Below is the LLM’s revised response following these changes. LLM response example 3

Challenge 2 — Stateless LLM

Out of the box, LLMs have no memory of a conversation. Even with RAG providing document context, the model struggles with follow-up questions due to the absence of prior interaction awareness. See the example below. LLM response example 4 Solution: I engineered conversational memory directly into the application loop. Using Streamlit’s session_state, I cached the dialogue. Before sending each new prompt, logic iterates through this cache, formats prior interactions into LangChain HumanMessage and AIMessage constructs, and injects the entire transcript back into the model’s context window.

This grounded the model and enabled seamless conversational continuity, as illustrated in the examples below. LLM response example 5 LLM response example 6

Challenge 3 — Inference latency

During early development, I ran the entire pipeline, including the generation LLM, locally via Ollama. While this was completely secure, passing large blocks of retrieved PDF text into a local model running on standard consumer hardware created severe inference latency (4 - 5 minutes to generate a response).

Solution: I deliberately decoupled the architecture. Vectorization stays strictly local to protect document ingestion, while the final text generation step routes through the Groq API.

Groq’s LPUs are engineered specifically for ultra-fast LLM inference, reducing response time from minutes to milliseconds.

4. Current Application vs. Production-Grade Banking Deployment

Due to resource constraints, the current implementation differs from a real-world bank deployment, as detailed below:

Component	This Project	Real-World Bank
Vector Embeddings	Self-hosted HuggingFace (`all-MiniLM-L6-v2`)	Private endpoint (e.g.

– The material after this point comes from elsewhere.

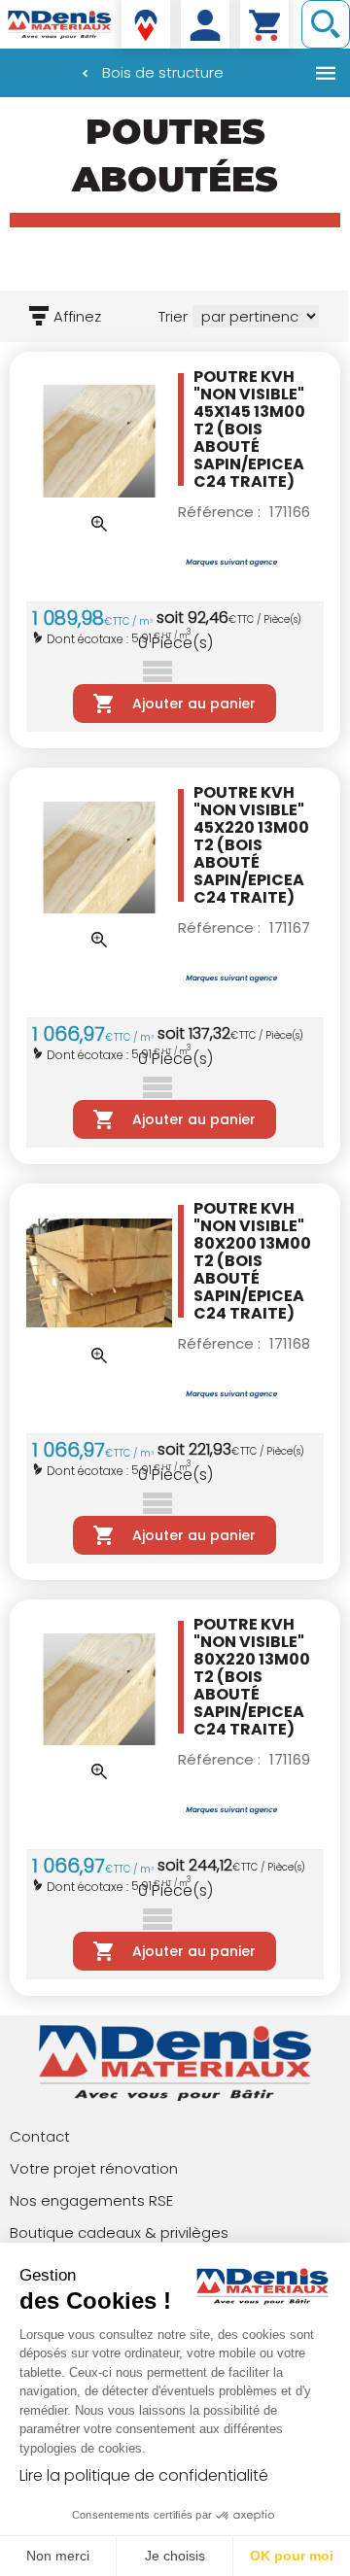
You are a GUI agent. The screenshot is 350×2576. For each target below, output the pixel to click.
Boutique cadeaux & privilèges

Azure OpenAI) inside corporate firewall
Vector Database	ChromaDB (local SQLite)	Client-server vector DB for millions of documents
LLM Generation	Groq Cloud API (free tier)	Private VPC or fully localized LLM on internal GPU nodes
Infrastructure	Streamlit Community Cloud	Dockerized containers on internal Kubernetes clusters

Application limitations

Rate limiting: Because the system relies on a free-tier Groq API key, concurrent users submitting queries simultaneously may experience brief rate-limit delays.
Session volatility: Streamlit Cloud is designed to sleep after periods of inactivity. A hard refresh of the browser will clear the conversational memory history.

5. Try it yourself

I invite you to test the application and evaluate the retrieval quality firsthand.

View live app

How to evaluate:

Ask specific questions about account creation, required documentation, or compliance thresholds.
Test the guardrails: Ask something unrelated to banking (e.g. “What is the capital of France?”) to see strict prompt engineering in action.
Test the memory: Ask a follow-up question without repeating the subject (e.g. “Does that apply to corporate accounts too?”).
Use the sidebar’s PDF viewer to cross-reference AI answers directly with the source document.

References

Lewis, P., et al. (2020). Retrieval-Augmented Generation for Knowledge-Intensive NLP Tasks.
OWASP Foundation (2025). OWASP Top 10 for Large Language Model Applications.
Forbes Tech Council (2024). Transforming Businesses With LLMs: Risks And Use Cases.
Gao, Y., et al. (2023). Retrieval-Augmented Generation for Large Language Models: A Survey.